Baking, angels, geek mothering, movies: Sunday.
Q: How to know you’ve probably done too much baking in one day?
A: When you reach out for something with your left hand and are horrified to realize that you’re using all four of your fingers together, as one, to oppose your thumb. Just like you would, if your left hand was in an oven mitt.Yes, indeed, the holiday baking is done at last. The final tally of destruction: two batches each of fudge, Boston cream candy, gingerbread, chocolate chip cookies, peanut brittle, and one batch of blondies.
Strangely enough, my kitchen is clean. I had enough time between batches to clean things up as I went, and my kitchen is not destroyed at this point.
Tomorrow I will rise, wrap everything up, and head off to stores to find the boxes I’ll need to ship these packages.

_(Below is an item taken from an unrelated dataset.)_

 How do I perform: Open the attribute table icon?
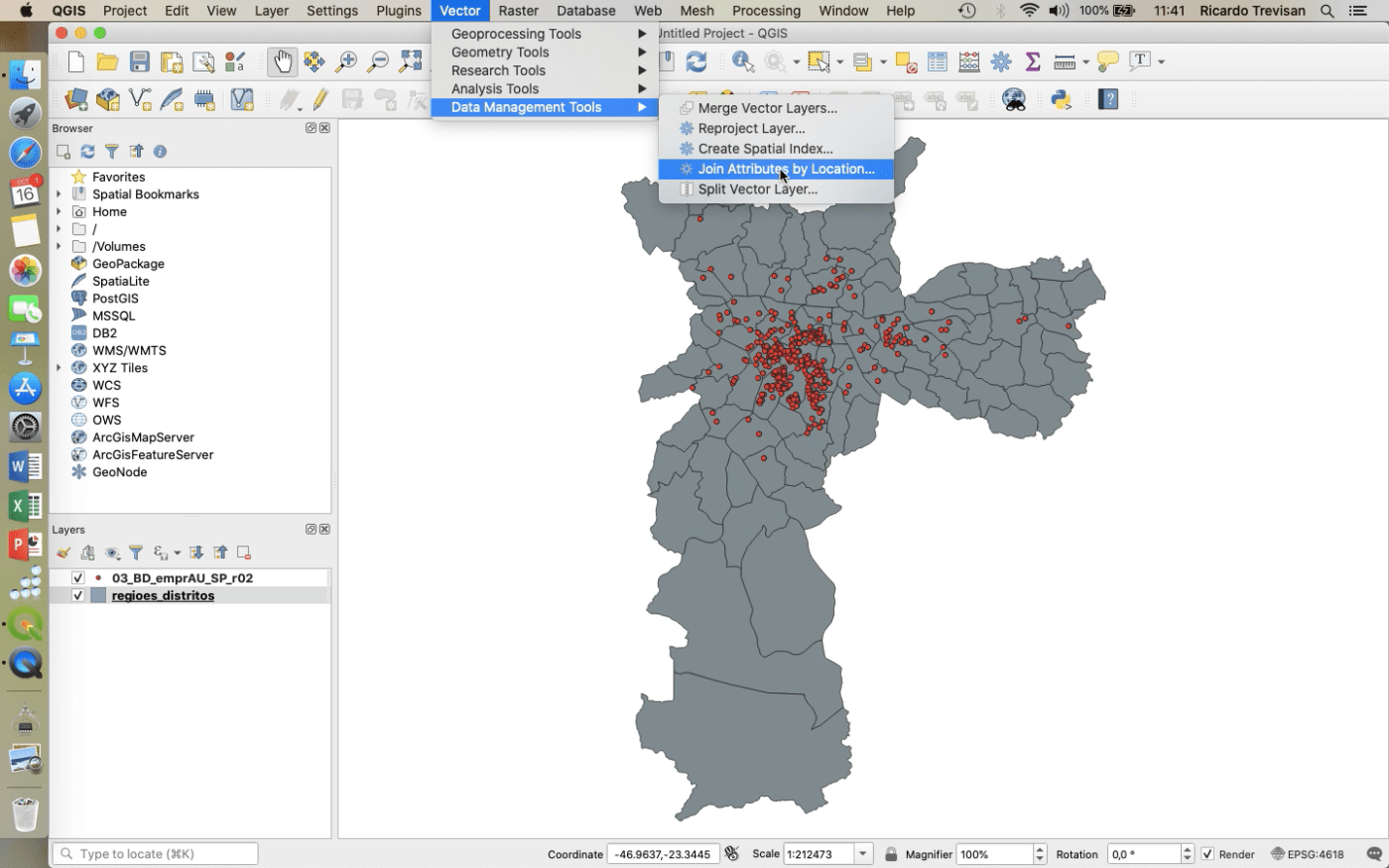coord(938,62)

I’ll go with Kat to the AAA office to pick up maps for my roadtrip (yes, road trip, it’s official). Then I’ll go home, package up the goods, address the boxes, and head to the post office for the ascertainment of the final shipping bill.

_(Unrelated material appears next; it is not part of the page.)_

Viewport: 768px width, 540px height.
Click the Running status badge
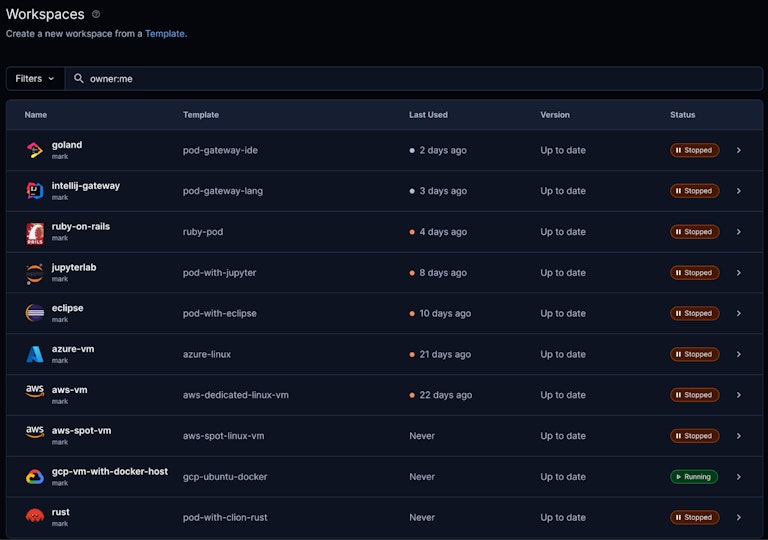[x=694, y=477]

Then it shall be done, and I shall rejoice quietly.
Amidst the baking, today was good—calls from Andrew (“road trip? excellent!”), John (“Can you get Jeff to help me? I’ve got a problem…”), and Brad (“Hey, here’s an update on what’s been going on here…”). I felt…connected, somehow—a feeling that often is a bit lacking considering that I’m often fairly physically isolated from my friends.

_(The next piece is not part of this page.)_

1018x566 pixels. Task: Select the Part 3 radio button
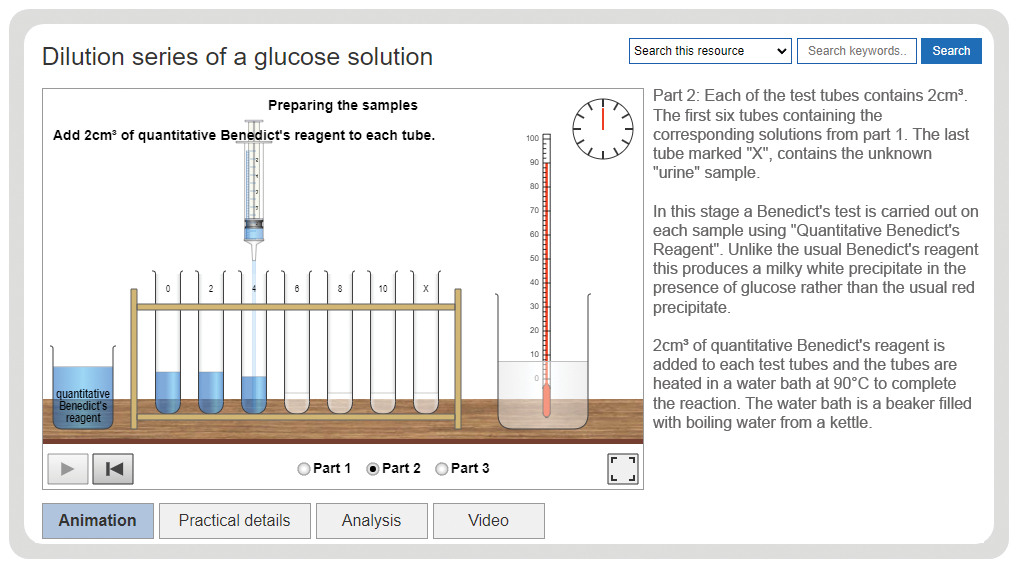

When I mentioned to Brad about a friend I was keeping an eye on, he laughed and made comment about how I seem to mother all my friends already. Once I’ve got this many, what’s one more?
But the highlight…Bravo screened Wings of Desire today. I’ve wanted to see this film for some time, but haven’t been able to find it for rent. Aaron recommended it highly—in fact, it’s his favorite movie—and when I saw that it was being aired today, I stopped everything to watch it.
It’s lovely—achingly sad, pensive, lonely, lovely—almost movie-haiku in its attempt to evoke emotion using images and (few) words. It cements my earlier feeling that Hollywood’s attempted remake, City of Angels, was a bad idea at best and an insult at worst.
I hope Andrew has seen this movie. If not, then I think we might have to watch this while I’m in Illinois. Aaron says he might have to watch it again soon. Perhaps these two events can be made to coincide.